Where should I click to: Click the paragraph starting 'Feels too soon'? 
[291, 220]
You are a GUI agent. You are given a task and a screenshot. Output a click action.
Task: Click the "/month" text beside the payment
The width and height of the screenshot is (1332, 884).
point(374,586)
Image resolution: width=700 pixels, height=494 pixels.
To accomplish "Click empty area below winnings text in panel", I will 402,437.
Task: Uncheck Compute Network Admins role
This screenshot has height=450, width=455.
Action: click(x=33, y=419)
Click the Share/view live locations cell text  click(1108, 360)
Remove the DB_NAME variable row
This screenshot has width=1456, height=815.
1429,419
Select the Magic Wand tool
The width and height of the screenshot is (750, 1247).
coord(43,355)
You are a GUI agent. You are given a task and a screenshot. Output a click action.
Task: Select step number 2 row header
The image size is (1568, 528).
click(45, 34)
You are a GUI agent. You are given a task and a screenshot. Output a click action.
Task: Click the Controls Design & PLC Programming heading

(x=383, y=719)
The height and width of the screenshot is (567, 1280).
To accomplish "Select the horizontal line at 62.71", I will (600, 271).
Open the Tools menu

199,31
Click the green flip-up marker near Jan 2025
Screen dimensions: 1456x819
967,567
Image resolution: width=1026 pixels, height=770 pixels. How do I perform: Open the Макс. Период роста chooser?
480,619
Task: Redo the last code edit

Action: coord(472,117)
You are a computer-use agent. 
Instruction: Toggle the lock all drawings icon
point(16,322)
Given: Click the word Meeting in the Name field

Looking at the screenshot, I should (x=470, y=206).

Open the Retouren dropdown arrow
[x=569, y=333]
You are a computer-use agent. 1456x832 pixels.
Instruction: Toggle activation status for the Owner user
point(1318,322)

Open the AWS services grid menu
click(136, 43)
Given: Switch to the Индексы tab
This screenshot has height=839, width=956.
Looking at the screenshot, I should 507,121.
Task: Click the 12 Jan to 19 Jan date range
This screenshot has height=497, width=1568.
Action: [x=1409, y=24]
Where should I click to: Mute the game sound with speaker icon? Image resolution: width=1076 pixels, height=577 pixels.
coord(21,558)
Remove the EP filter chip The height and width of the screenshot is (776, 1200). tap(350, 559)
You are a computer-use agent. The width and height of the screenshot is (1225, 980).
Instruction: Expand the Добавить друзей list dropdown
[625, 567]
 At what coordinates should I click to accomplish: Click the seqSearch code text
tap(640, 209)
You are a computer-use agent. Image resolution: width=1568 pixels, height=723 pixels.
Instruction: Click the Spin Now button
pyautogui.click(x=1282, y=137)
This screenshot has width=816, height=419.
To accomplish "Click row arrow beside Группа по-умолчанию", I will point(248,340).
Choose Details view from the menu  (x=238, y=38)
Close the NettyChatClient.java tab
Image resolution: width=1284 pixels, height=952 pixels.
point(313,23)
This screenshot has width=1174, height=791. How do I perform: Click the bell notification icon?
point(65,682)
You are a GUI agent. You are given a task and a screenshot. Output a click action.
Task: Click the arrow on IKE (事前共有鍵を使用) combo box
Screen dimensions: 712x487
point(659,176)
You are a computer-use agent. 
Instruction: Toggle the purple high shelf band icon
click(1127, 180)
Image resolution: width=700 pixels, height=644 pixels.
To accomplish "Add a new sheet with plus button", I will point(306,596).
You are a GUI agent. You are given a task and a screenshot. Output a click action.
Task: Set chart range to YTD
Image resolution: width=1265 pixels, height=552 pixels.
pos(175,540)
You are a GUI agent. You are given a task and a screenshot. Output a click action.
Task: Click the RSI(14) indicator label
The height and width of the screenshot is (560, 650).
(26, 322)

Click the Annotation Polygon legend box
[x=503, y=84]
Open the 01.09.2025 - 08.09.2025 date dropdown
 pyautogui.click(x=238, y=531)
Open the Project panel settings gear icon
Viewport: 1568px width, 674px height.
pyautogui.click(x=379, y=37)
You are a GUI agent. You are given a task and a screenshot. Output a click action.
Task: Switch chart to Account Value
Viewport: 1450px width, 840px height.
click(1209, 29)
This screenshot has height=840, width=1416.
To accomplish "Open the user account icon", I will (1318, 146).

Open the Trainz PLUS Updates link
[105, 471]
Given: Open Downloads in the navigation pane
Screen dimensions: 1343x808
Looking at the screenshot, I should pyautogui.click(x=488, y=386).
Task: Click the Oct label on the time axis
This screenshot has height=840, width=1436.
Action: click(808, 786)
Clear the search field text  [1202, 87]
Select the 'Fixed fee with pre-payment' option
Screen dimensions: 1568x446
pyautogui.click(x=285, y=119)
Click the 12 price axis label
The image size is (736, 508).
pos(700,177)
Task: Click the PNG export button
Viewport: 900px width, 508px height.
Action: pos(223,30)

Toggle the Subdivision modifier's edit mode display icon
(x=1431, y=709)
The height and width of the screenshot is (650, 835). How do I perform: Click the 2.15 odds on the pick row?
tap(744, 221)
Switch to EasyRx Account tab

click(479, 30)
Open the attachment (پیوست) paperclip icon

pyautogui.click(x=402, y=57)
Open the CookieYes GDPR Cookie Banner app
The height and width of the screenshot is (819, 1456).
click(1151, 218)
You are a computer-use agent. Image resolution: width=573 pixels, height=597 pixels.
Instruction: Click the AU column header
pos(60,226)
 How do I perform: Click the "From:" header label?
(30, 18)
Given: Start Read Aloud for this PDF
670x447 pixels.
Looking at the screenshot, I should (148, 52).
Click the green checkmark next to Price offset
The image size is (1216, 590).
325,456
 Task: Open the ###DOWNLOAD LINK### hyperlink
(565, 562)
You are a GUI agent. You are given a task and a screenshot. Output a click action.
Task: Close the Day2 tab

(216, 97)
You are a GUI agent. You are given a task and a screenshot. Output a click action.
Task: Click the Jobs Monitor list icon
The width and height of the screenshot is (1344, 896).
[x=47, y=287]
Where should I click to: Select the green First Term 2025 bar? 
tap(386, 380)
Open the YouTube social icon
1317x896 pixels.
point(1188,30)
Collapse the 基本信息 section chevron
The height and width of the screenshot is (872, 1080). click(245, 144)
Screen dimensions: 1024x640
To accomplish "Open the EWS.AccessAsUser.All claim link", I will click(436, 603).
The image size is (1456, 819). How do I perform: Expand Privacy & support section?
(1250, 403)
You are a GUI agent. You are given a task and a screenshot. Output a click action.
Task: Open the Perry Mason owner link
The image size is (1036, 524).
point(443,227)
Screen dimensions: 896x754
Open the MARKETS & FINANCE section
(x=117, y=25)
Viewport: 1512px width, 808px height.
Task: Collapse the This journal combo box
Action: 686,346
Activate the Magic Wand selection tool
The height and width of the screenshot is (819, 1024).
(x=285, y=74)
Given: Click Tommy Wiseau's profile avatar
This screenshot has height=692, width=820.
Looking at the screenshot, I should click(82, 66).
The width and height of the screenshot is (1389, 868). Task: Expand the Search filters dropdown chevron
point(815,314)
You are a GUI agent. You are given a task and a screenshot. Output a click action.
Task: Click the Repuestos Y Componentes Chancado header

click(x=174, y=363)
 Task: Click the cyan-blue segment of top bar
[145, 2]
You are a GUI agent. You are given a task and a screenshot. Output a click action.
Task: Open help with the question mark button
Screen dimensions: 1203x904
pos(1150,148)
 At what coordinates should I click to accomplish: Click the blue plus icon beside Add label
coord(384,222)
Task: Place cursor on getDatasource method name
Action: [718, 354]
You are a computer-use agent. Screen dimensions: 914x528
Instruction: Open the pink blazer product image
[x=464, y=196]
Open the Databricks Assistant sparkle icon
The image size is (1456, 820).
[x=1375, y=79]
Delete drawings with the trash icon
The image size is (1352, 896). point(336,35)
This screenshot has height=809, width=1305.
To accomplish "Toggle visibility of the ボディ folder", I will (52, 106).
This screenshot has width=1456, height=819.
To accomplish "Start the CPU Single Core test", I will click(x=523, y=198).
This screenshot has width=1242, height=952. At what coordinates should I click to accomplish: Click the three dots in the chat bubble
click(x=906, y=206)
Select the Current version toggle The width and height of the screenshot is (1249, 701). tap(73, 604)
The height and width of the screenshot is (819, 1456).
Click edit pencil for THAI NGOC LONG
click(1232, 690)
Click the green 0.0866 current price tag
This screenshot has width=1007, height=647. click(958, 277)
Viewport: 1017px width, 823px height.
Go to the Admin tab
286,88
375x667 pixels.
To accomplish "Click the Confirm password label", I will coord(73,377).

=======

> [Deine Aufgabe]:
Wandelst du alles aus der Auflistung oben, von der Zeile mit „You are a computer-use agent. 1456x832“ bis hinunter zur Zeile mit „pyautogui.click(x=238, y=531)“ (beide eingeschlossen), in eine Markdown-Tabelle mit den Spalten „Nummer“ und „Zeile“ um? Leerzeilen bleiben dabei weg.

> [Vollständige Antwort]:
| Nummer | Zeile |
|---|---|
| 1 | You are a computer-use agent. 1456x832 pixels. |
| 2 | Instruction: Toggle activation status for the Owner user |
| 3 | point(1318,322) |
| 4 | Open the AWS services grid menu |
| 5 | click(136, 43) |
| 6 | Given: Switch to the Индексы tab |
| 7 | This screenshot has height=839, width=956. |
| 8 | Looking at the screenshot, I should 507,121. |
| 9 | Task: Click the 12 Jan to 19 Jan date range |
| 10 | This screenshot has height=497, width=1568. |
| 11 | Action: [x=1409, y=24] |
| 12 | Where should I click to: Mute the game sound with speaker icon? Image resolution: width=1076 pixels, height=577 pixels. |
| 13 | coord(21,558) |
| 14 | Remove the EP filter chip The height and width of the screenshot is (776, 1200). tap(350, 559) |
| 15 | You are a computer-use agent. The width and height of the screenshot is (1225, 980). |
| 16 | Instruction: Expand the Добавить друзей list dropdown |
| 17 | [625, 567] |
| 18 |  At what coordinates should I click to accomplish: Click the seqSearch code text |
| 19 | tap(640, 209) |
| 20 | You are a computer-use agent. Image resolution: width=1568 pixels, height=723 pixels. |
| 21 | Instruction: Click the Spin Now button |
| 22 | pyautogui.click(x=1282, y=137) |
| 23 | This screenshot has width=816, height=419. |
| 24 | To accomplish "Click row arrow beside Группа по-умолчанию", I will point(248,340). |
| 25 | Choose Details view from the menu  (x=238, y=38) |
| 26 | Close the NettyChatClient.java tab |
| 27 | Image resolution: width=1284 pixels, height=952 pixels. |
| 28 | point(313,23) |
| 29 | This screenshot has width=1174, height=791. How do I perform: Click the bell notification icon? |
| 30 | point(65,682) |
| 31 | You are a GUI agent. You are given a task and a screenshot. Output a click action. |
| 32 | Task: Click the arrow on IKE (事前共有鍵を使用) combo box |
| 33 | Screen dimensions: 712x487 |
| 34 | point(659,176) |
| 35 | You are a computer-use agent.  |
| 36 | Instruction: Toggle the purple high shelf band icon |
| 37 | click(1127, 180) |
| 38 | Image resolution: width=700 pixels, height=644 pixels. |
| 39 | To accomplish "Add a new sheet with plus button", I will point(306,596). |
| 40 | You are a GUI agent. You are given a task and a screenshot. Output a click action. |
| 41 | Task: Set chart range to YTD |
| 42 | Image resolution: width=1265 pixels, height=552 pixels. |
| 43 | pos(175,540) |
| 44 | You are a GUI agent. You are given a task and a screenshot. Output a click action. |
| 45 | Task: Click the RSI(14) indicator label |
| 46 | The height and width of the screenshot is (560, 650). |
| 47 | (26, 322) |
| 48 | Click the Annotation Polygon legend box |
| 49 | [x=503, y=84] |
| 50 | Open the 01.09.2025 - 08.09.2025 date dropdown |
| 51 |  pyautogui.click(x=238, y=531) |